In summary, the sino-atrial impulse reaches the ventricles via the atrioventricular node of the usual, but will join them, even before that, through these small anomalous bundles (a bundle of KENT, JAMES beam, beam MAHAIM). There will be a pre-excitation of the ventricles through these abnormal small bundles, which are like a shortcut, before normal excitation. This, causing eccanismi of "return" of the pulse, can lead to serious ventricular arrhythmias crisis, such as ventricular fibrillation.
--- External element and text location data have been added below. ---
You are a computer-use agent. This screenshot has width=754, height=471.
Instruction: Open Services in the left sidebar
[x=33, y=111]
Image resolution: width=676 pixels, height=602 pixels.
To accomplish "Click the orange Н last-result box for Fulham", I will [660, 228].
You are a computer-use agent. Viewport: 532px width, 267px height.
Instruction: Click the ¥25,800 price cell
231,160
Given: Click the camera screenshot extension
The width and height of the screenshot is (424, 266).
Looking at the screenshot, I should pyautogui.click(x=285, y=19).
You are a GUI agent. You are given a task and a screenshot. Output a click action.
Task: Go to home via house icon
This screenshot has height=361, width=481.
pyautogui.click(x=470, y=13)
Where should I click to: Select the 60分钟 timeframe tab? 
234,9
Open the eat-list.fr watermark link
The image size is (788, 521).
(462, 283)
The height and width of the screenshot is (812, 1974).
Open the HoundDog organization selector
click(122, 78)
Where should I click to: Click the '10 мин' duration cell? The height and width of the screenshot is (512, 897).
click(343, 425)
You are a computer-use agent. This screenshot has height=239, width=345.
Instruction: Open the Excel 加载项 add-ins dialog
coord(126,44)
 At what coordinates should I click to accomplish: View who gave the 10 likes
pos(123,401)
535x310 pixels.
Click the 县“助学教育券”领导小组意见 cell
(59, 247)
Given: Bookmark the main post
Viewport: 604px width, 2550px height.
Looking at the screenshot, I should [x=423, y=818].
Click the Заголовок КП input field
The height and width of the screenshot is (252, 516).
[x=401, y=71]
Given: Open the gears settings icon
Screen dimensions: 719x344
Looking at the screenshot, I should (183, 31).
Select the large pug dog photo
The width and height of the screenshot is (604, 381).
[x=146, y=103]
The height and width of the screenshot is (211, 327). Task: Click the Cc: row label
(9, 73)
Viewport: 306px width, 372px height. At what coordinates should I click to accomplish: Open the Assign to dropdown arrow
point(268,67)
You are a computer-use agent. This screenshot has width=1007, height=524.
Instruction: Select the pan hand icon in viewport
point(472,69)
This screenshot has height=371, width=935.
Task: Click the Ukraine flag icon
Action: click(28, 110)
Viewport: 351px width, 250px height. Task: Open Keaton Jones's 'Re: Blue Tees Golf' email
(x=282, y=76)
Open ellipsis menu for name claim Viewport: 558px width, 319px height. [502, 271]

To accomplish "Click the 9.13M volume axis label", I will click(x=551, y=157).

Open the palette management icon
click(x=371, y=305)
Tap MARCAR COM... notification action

VENTRICULAR PRE-EXCITATION

It has the pre-excitation syndrome when an atrial impulse activates all or part of the ventricle (antegrade conduction), or when a ventricular impulse activates all or part of the atrium (retrograde conduction), ahead of time that would be expected if the pulse was normally conducted through the streets of the conduction system.
This premature activation is caused by muscle bridges between the atria and ventricles, bridges composed of cardiac muscle fibers. These bridges are present outside of the specialized conduction system, and, connecting the atrium and the ventricle bypass the AV node and its normal conduction delay.
These streets are called "incidental" and are responsible for all varieties of pre-excitation syndrome.
The ECG shows a PR of less than 120 milliseconds and a QRS-shaped delta ("delta wave, Delta wave").
There is talk of pre-excitation hidden when there are ECG changes of any kind: this because the accessory pathway conducts only in the anterograde direction.
In WPW rhythm is regular, but the frequency is increased up to 150-200 beats per minute, with a characteristic of sudden onset and equally sudden cessation.

This is the Wolf Parkinson White Syndrome, characterized, in the ECG [563], a short PR and a look of unusual and aberrant QRS (delta wave), with the appearance of a letter of the greek, the delta . Not all patients with ventricular pre-excitation paroxysmal arrhythmias occur, and the WPW should characterize those patients who have both the one and other.

The accessory conduction pathways [560] [561] [562] [563] have bidirectional conduction (atrio-ventricular and ventriculo-atrial) in 60% of cases and conducting one-way (ventriculoatrial, or retrograde) in 40% of cases.
The treatment of WPW with radiofrequency catheter ablation (RF-ATC) is mainly indicated in patients with secondary to WPW accessory pathway with rapid anterograde conduction.